Cambodia’s Foreign Minister Hor Namhong speaks to the media after meeting with Thailand’s Foreign Minister Sompong Amornvivat at the Ministry of Foreign Affairs in Phnom Penh October 13, 2008. Amornvivat is in Cambodia for a one-day official visit and to discuss the border dispute issue.

REUTERS/Chor Sokunthea

PHNOM PENH (Reuters) – Cambodia accused Thailand on Monday of trying to send troops across their disputed border, warning that such a provocation could eventually lead to “large scale conflict.”

Deputy Defense Minister General Neang Phat said more Cambodian troops were heading to the area after up to 500 Thai soldiers had tried to cross the border near an ancient Hindu temple claimed by both countries.

“We are building up our troops at the border in response to Thailand, but I cannot reveal the number,” he told reporters.

After talks in Phnom Penh with his Thai counterpart, Sompong Amornvivat, Foreign Minister Hor Namhong said further provocations could trigger another shooting incident.
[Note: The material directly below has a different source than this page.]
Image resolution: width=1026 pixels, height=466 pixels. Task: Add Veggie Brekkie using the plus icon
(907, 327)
Three soldiers were wounded in a brief clash on October 3.

“This could lead to a large-scale conflict,” he told reporters.

Sompong, who was due to meet Prime Minister Hun Sen later on Monday, did not speak to reporters and Thai officials in Bangkok denied any attempted incursion.
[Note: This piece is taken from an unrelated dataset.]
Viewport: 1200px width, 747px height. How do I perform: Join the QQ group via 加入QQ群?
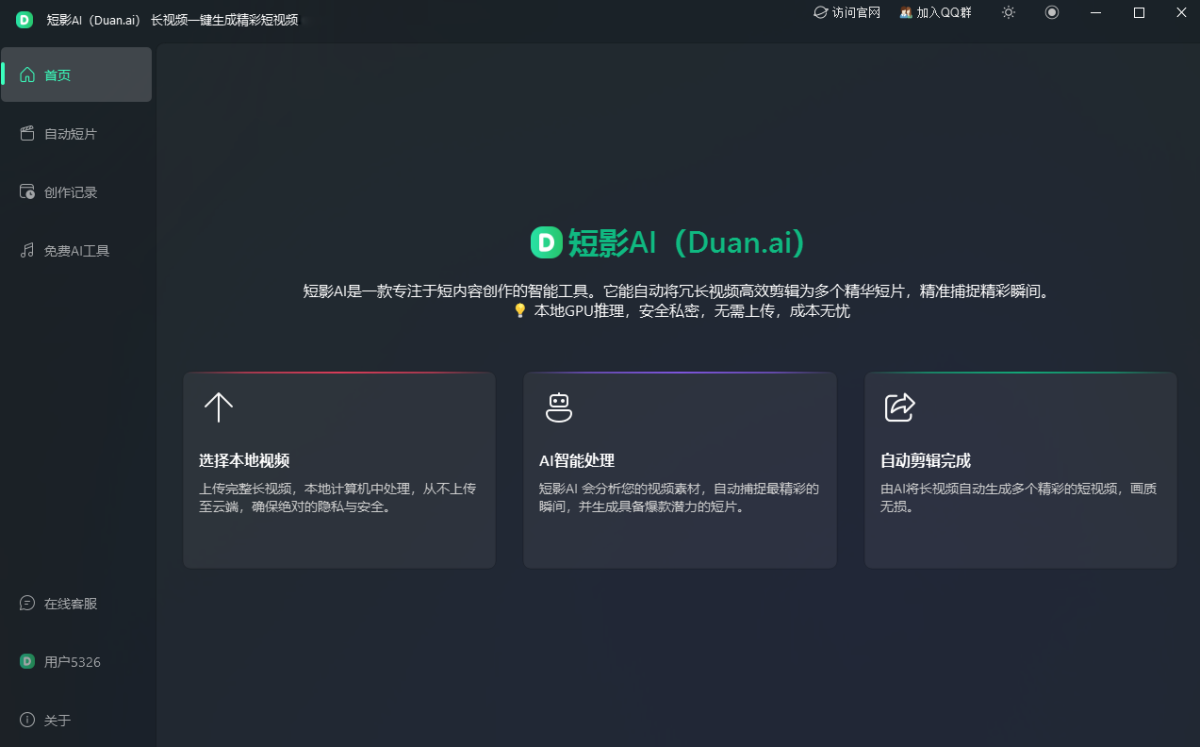[942, 13]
“Invasion? What invasion when the land is claimed by both sides?” army spokesman Sunsern Kaewkumnerd told Reuters.

The standoff began in July and centers on 1.8 square miles (4.6 sq km) of scrub near the 900-year-old Preah Vihear temple that sits on a jungle-clad escarpment dividing the countries.

The argument started when protest groups seeking to overthrow the Thai government criticized Bangkok’s backing of Cambodia’s bid to list Preah Vihear as a U.N. World Heritage site.
Both sides have claimed Preah Vihear for decades. The International Court of Justice awarded it to Cambodia in 1962, a ruling that has rankled many in Thailand ever since.